# Heat Press Fuse Getting Hot



## Trevarious (Aug 5, 2009)

I bought an eBay press and it worked fine the first time. Now when I turn it on, the fuse housing gets hot, and when left on it starts smoking. Any ideas of what it could be?


----------



## Cyberdon (Jan 31, 2010)

I would LOVE to know what brand of press you bought, as I am considering an ebay press purchase in a week or two.


----------



## jean518 (Sep 23, 2009)

It seems this story is a constant when someone buys a no name press from Ebay or other source. This is one piece of equipment you should not skimp on. I understand money being tight and we all want a deal. Sometimes a deal is not a deal. You probably have a boat anchor. Probably no fix for the press. These cheap presses are known for blowing up, not working at all, and inconsistent heating. MIGHT be a wiring issue also. The person now has your hard earned money and you have a nonfunctional piece of equipment. I do not know if Ebay offers you any recourse or not. If you are electonically/electrically proficient, you MIGHT be able to fix it or find someone who can. Good luck.


----------



## lben (Jun 3, 2008)

If it's smoking don't use it. I had one send sparks and flames shooting out of the electronic housing area when I turned it on. They can be dangerous. You don't want a fire. If it's heating up the fuse it's probably heating up your wiring too.


----------



## Trevarious (Aug 5, 2009)

any idea of what to do about it? am i just screwed or can i take it somewhere?


----------



## lben (Jun 3, 2008)

I don't know. I tossed the one I had that went up in flames. I don't personally know of anyone who repairs them, though there may very well be companies out there that do just that. You can search around your location and see if you can find one. But I would get a different press and I certainly wouldn't get it from that place again. You have to watch what you get on ebay. Mine was an ebay press too.


----------



## Trevarious (Aug 5, 2009)

16X20 SUBLIMATION DIGITAL HEAT PRESS MACHINE TRANSFER - eBay (item 280619460352 end time Jan-26-11 16:22:13 PST)

this is the model


----------



## jean518 (Sep 23, 2009)

It shows Ebay Buyer Protection. I would contact Ebay. Anyway to contact seller? I would definitely try something. Maybe you can get your money back and get a better press.


----------



## Cyberdon (Jan 31, 2010)

Complain, complain, complain!!!!!!!
If you paid with PayPal....they may help you.
If paid with a credit card, they may help you.
How long you have had it will have alot to do with how far you will get.
Defective is defective......don't just chalk it up to a loss without checking into your protections.
Also as stated above......it has eBay protection also....so they should be able to get your money back if it has not been too long.


----------



## Trevarious (Aug 5, 2009)

The problem is I got it back in August. I used it shortly after that, and it worked fine. Recently when I tried it, it had the problems. I contacted the seller and they wrote back today asking for the item number. We'll see what they say. How would I contact ebay about this?


----------



## kirbymurphy (Aug 25, 2009)

Trevarious said:


> 16X20 SUBLIMATION DIGITAL HEAT PRESS MACHINE TRANSFER - eBay (item 280619460352 end time Jan-26-11 16:22:13 PST)
> 
> this is the model


Obviously this shouldn't happen and a fuse should never get any warmer to the touch than the wire connecting it.

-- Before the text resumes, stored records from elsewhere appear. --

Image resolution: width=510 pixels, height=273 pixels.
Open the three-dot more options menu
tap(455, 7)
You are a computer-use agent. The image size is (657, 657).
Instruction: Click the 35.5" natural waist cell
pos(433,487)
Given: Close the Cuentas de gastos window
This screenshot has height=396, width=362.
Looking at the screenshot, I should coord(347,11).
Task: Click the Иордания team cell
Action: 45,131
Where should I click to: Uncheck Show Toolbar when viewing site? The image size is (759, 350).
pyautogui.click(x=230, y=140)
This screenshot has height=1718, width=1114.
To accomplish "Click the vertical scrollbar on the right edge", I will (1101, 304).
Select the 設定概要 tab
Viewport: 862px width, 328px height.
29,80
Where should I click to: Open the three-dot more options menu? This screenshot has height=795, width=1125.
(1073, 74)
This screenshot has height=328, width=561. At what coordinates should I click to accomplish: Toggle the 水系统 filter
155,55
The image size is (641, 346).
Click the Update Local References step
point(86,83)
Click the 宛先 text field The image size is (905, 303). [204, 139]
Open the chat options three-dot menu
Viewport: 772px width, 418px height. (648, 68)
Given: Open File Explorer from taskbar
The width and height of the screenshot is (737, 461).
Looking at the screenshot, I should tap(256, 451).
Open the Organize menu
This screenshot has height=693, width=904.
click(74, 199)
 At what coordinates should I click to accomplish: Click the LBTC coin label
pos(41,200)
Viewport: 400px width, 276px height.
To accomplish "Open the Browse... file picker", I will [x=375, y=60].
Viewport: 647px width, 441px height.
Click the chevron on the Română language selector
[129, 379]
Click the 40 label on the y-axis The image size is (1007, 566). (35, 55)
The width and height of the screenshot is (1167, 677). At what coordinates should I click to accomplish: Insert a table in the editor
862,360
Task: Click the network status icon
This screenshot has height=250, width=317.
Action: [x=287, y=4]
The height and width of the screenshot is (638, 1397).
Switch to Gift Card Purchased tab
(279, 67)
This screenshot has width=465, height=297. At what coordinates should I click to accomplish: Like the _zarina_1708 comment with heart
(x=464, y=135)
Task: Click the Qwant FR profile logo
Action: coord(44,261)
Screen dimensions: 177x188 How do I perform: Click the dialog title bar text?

Could be the fuse assembly is undersized or not properly heat rated. My "guess" is the wire connectors on the fuse holder are bad/loose and acrcing...or the fuseholder contacts are a poor fit and the fuse itself is arcing against the contacts. When arcing occurs, ya get heat.

If it's in a high heat part of the machine it should have a fiber surround or be THHN wire.

Almost any type of fuse assembly can be easily replaced. If you don't know how, find a friend or appliance repair shop to do it..QUICKLY.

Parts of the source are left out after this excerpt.